_页面文本:_
****************************************

# 统计cuhkpedes中的topk个类别

In [15]:
import os
import json
import collections
import nltk
import string
import pandas as pd
from nltk.tokenize import *
from nltk.corpus import stopwords
from nltk import pos_tag
from concurrent.futures import ProcessPoolExecutor

# 确保你已经下载了 NLTK 的 stopwords 数据

In [16]:
try:
 sent_tokenize("This is a test sentence.")
 print("punkt tokenizer models are already downloaded.")
except LookupError:
 print("punkt tokenizer models are not downloaded.")
 nltk.download('punkt')

try:
 stopwords.words('english')
 print("Stopwords are already downloaded.")
except LookupError:
 print("Stopwords are not downloaded.")
 nltk.download('stopwords')

nltk.download('averaged_perceptron_tagger')

punkt tokenizer models are already downloaded.
Stopwords are already downloaded.


[nltk_data] Downloading package averaged_perceptron_tagger to
[nltk_data] /mnt/vos-s9gjtkm2/reid/nltk_data...
[nltk_data] Package averaged_perceptron_tagger is already up-to-
[nltk_data] date!


True

# 设置数据集路径

In [17]:
# 获取主目录
home_directory = os.path.expanduser('~')
dataset_path = os.path.join(home_directory, 'dataset/cross_reid/CUHK-PEDES')
json_file = os.path.join(dataset_path, 'reid_raw.json')
output_json_file = os.path.join(dataset_path, 'class.json')

# 读取 JSON 文件

In [18]:
with open(json_file, 'r') as file:
 data = json.load(file)

data_df = pd.DataFrame(data)

# 定义停用词和标点符号


In [19]:
stop_words = set(stopwords.words('english'))
punctuations = set(string.punctuation)

# 定义要排除的颜色和其他非实体类词汇

In [20]:
exclude_words = set([
 'black', 'white', 'dark', 'red', 'blue', 'green', 'yellow', 'brown', 'gray', 'pink', 'purple', 'orange',
 'wearing', 'long', 'grey', 'also', 'colored', 'back', 'left', 'right', 'small', 'top', 'front', 'bottom',
 'long', 'longer', 'longest', 'length', 'side', 'light', 'stripes', 'something', 'tan', 'stripe', 'print',
 'picture', 'shopping', 'body', 'design', 'cell', 'color', 'object', 'trim', 'pattern', 'street', 'underneath',
 'soles', 'beige', 'sidewalk', 'cargo', 'leather', 'outfit', 'walks', 'hem', 'walking', 'style'
])

****************************************

_任务:_ 能否一字不改地返回页面文本中从“output_json_file = os.path.join(dataset_path, 'class.json')”开始、一直到“data_df = pd.DataFrame(data)”为止的那一段？ 请只依据页面文本作答。

_记录:_
****************************************

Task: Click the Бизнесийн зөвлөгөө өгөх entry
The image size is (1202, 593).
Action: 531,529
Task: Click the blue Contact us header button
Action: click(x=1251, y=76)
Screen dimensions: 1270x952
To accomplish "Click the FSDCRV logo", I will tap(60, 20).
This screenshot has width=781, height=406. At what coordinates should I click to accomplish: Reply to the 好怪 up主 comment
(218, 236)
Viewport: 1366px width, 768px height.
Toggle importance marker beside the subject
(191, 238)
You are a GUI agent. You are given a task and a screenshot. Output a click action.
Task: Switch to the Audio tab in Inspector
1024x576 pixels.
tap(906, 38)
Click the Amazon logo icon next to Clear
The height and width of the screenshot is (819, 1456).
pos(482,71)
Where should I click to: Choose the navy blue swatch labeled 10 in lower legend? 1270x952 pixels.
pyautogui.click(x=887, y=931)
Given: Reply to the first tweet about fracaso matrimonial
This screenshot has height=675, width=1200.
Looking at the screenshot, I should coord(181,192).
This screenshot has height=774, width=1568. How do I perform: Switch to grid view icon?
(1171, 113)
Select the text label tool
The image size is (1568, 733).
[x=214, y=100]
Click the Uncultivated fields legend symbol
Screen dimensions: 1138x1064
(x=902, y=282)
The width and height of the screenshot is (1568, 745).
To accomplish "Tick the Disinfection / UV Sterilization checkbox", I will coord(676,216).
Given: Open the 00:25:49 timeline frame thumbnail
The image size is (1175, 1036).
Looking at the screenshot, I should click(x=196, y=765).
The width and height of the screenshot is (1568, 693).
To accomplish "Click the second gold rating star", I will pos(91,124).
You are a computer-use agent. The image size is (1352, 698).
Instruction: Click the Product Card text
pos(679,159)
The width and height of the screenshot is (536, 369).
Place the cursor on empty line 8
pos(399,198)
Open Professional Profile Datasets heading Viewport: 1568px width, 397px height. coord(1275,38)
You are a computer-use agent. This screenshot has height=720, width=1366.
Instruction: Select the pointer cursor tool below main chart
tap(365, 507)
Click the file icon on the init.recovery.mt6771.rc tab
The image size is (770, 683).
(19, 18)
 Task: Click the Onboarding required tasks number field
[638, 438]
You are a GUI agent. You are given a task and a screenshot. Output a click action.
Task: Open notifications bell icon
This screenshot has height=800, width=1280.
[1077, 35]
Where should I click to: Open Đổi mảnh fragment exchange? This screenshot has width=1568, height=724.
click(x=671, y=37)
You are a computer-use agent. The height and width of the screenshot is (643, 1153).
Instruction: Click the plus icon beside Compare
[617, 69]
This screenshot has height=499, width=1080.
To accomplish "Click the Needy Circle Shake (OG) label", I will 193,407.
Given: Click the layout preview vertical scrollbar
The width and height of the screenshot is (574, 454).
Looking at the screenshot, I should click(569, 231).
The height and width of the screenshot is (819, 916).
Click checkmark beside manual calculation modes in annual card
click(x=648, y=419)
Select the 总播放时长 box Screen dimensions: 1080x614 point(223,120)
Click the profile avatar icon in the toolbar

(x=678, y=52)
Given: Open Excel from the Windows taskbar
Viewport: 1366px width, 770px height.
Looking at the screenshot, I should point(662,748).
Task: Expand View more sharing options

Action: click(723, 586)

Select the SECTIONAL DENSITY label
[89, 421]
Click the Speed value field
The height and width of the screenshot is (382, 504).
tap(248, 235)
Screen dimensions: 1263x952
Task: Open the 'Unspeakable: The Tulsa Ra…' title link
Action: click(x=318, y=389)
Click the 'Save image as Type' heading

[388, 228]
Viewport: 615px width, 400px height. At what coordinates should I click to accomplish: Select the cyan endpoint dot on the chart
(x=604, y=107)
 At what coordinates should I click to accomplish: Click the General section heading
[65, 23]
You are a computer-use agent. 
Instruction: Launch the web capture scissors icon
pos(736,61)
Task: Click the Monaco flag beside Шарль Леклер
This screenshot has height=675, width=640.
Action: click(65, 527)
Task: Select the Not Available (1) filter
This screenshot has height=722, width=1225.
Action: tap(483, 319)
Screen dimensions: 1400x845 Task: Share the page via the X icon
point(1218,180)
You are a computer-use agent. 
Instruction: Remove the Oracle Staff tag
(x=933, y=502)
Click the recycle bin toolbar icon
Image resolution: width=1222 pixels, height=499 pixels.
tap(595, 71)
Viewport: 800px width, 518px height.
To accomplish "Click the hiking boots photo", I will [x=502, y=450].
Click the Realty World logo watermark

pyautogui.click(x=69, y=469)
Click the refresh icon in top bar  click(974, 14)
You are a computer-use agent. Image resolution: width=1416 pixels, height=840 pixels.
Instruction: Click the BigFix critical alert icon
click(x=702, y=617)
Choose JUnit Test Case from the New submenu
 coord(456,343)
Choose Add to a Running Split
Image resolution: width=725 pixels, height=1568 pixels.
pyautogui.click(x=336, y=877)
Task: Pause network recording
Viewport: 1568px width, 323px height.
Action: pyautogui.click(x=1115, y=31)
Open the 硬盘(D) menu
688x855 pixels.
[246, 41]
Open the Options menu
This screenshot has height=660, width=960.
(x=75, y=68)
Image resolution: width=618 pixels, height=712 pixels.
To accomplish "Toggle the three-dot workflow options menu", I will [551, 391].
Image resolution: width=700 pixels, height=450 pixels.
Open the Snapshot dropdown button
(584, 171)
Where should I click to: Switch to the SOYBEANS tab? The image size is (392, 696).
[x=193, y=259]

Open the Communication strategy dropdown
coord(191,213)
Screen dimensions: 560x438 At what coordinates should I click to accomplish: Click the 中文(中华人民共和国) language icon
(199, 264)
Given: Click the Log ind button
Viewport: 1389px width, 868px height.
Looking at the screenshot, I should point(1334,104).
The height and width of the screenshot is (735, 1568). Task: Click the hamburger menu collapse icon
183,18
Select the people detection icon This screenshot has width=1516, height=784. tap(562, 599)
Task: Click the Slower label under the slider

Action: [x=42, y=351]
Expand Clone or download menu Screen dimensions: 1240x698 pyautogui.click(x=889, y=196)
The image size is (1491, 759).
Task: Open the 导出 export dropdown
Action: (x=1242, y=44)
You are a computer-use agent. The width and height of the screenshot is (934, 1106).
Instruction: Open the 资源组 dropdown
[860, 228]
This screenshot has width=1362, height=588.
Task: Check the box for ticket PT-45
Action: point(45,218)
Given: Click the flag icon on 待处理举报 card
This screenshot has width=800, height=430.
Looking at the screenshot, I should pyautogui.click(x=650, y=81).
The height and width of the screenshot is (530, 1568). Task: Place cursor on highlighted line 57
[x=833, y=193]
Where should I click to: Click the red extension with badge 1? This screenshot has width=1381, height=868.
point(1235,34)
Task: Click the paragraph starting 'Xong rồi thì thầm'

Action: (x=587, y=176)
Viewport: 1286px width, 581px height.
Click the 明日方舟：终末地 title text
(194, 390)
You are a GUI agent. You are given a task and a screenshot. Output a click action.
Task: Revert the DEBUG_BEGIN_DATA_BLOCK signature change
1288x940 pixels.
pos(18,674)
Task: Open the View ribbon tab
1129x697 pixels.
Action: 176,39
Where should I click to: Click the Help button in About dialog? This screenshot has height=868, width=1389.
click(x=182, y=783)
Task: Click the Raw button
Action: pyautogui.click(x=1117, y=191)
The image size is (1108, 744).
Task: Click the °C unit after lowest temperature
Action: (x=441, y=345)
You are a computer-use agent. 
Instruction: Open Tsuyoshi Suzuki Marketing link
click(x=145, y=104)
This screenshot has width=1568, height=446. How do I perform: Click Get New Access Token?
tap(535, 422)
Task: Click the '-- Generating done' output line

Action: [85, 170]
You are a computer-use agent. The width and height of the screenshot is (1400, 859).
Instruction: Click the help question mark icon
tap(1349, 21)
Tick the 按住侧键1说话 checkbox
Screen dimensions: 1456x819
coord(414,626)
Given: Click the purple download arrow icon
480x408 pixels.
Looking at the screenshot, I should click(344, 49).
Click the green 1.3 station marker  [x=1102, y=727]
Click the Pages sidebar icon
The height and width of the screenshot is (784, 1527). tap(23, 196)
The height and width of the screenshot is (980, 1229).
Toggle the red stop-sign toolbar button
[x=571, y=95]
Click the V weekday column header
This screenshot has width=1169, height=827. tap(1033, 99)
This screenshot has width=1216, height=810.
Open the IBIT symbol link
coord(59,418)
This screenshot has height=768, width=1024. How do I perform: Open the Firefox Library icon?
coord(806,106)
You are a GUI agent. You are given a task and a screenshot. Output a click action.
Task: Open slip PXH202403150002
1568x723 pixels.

****************************************

_回答:_
output_json_file = os.path.join(dataset_path, 'class.json')

# 读取 JSON 文件

In [18]:
with open(json_file, 'r') as file:
 data = json.load(file)

data_df = pd.DataFrame(data)